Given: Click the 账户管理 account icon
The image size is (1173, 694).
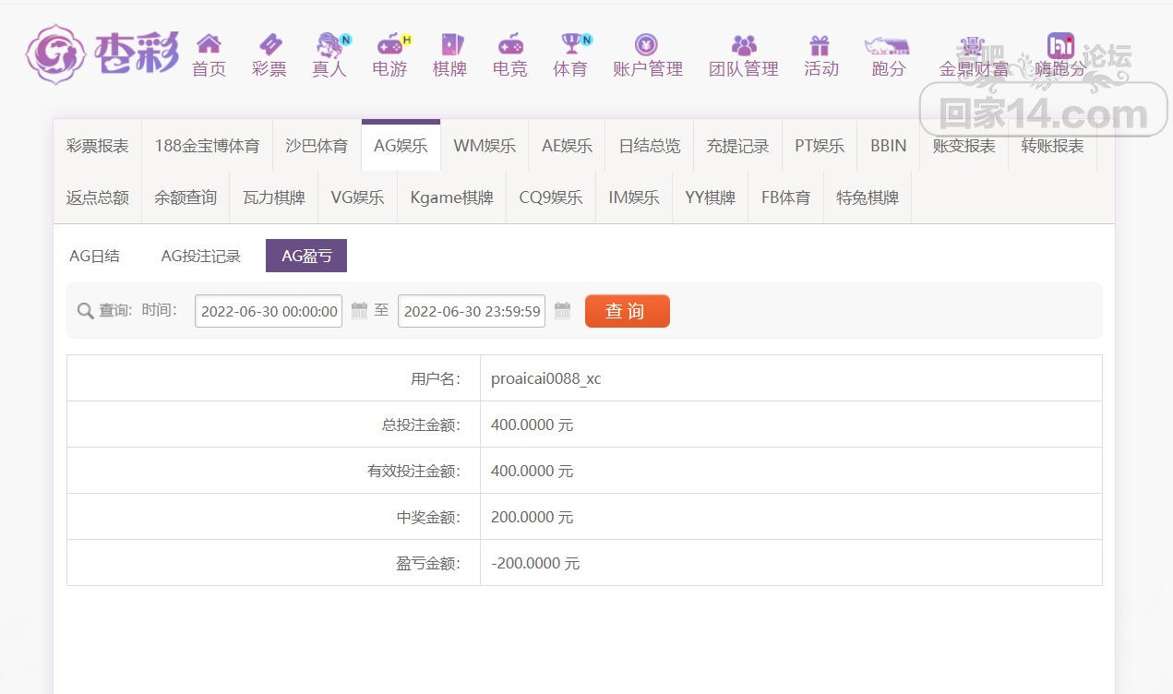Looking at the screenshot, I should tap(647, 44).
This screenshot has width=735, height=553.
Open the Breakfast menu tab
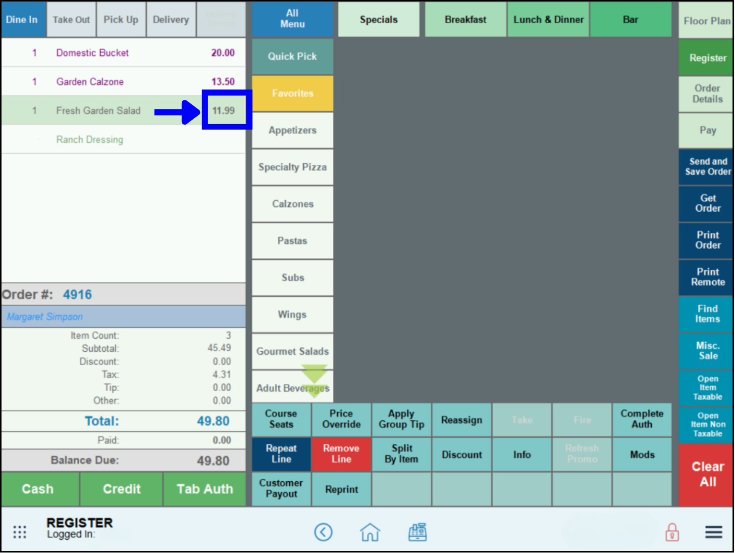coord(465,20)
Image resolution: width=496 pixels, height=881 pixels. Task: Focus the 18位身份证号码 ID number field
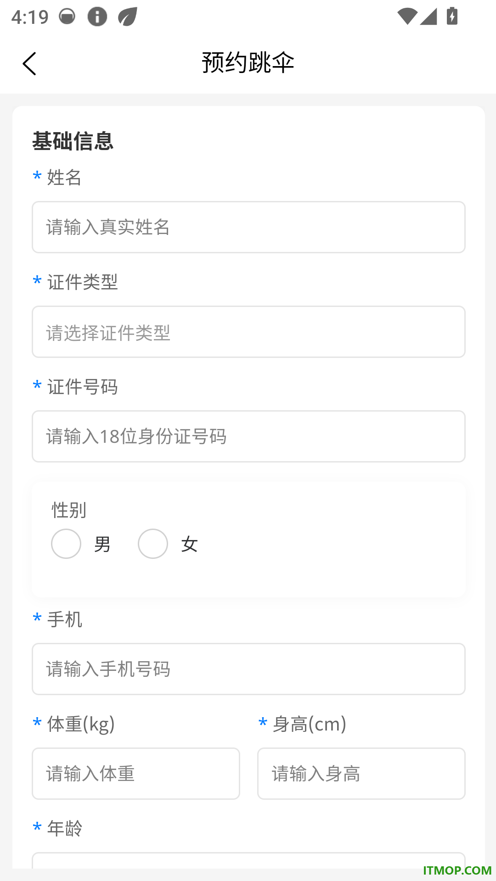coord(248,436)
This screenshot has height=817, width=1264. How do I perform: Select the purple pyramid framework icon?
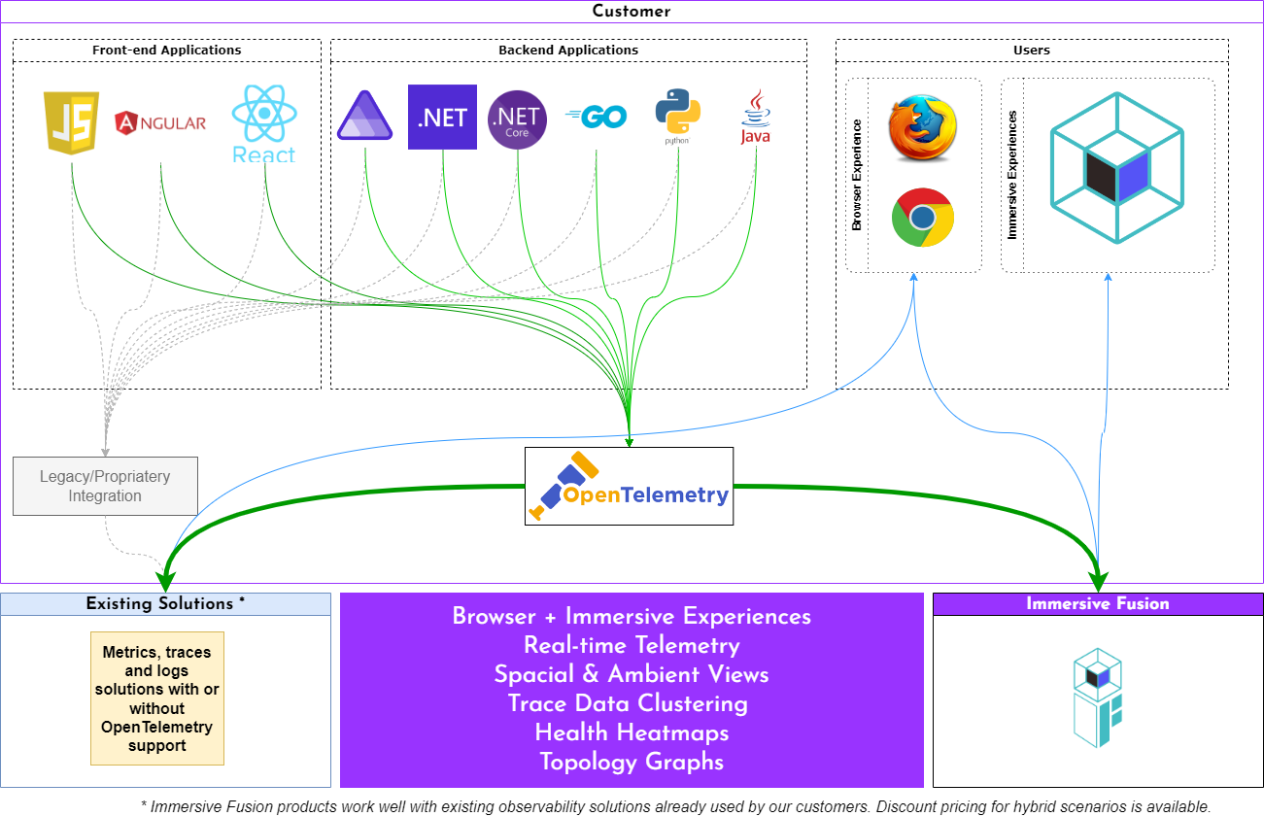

--

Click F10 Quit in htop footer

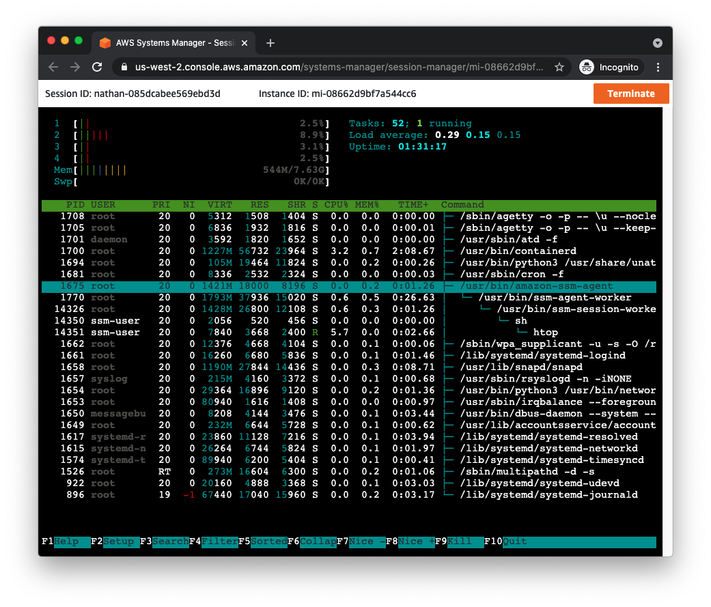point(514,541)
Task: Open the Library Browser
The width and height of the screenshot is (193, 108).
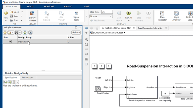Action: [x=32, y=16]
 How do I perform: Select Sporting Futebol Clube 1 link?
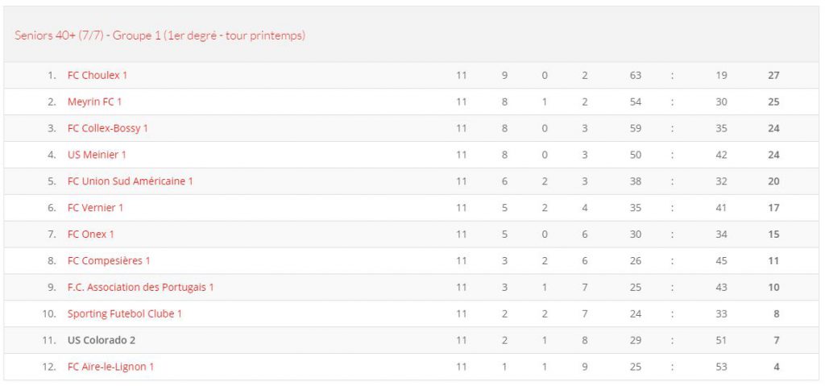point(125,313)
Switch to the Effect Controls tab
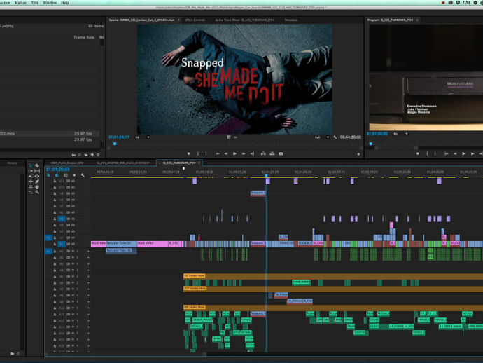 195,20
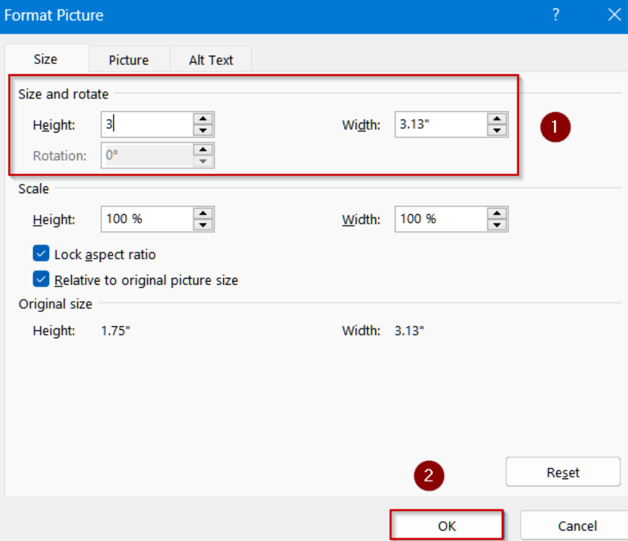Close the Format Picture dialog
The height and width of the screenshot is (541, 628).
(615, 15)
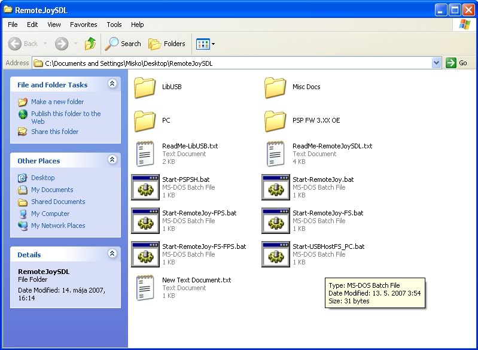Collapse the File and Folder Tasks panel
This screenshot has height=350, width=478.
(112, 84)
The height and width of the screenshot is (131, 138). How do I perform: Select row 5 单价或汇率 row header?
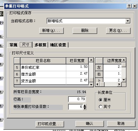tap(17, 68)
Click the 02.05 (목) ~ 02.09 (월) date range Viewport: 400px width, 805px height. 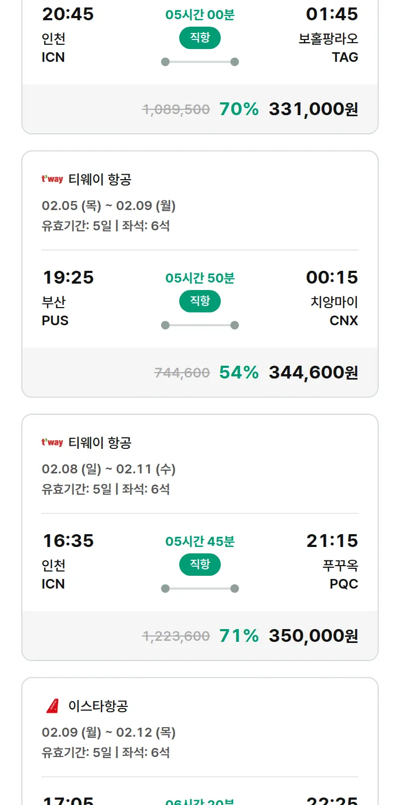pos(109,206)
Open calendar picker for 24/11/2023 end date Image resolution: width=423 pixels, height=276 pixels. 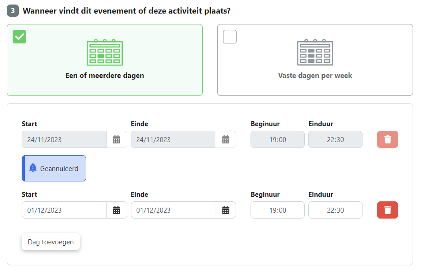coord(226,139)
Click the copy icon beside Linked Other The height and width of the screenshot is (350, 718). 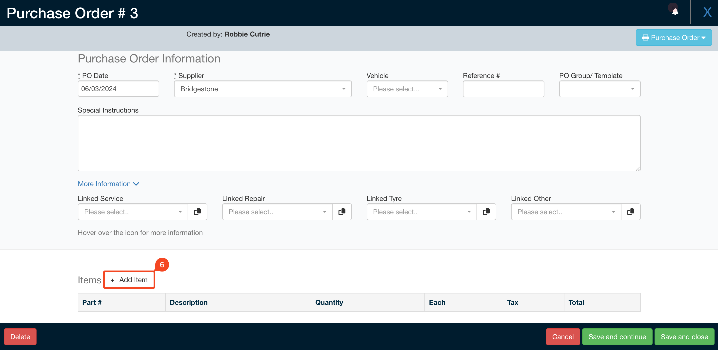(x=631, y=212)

▸ What is needed
Repeat every row from the line containing "Switch to the Effect Controls tab" down to the line containing "tap(17, 68)", including both of those lines, and leave the pictures out.

▸ Reply
Switch to the Effect Controls tab
 195,20
Close the Format Picture dialog
The height and width of the screenshot is (541, 628).
(615, 15)
Collapse the File and Folder Tasks panel
This screenshot has height=350, width=478.
(112, 84)
The height and width of the screenshot is (131, 138). How do I perform: Select row 5 单价或汇率 row header?
tap(17, 68)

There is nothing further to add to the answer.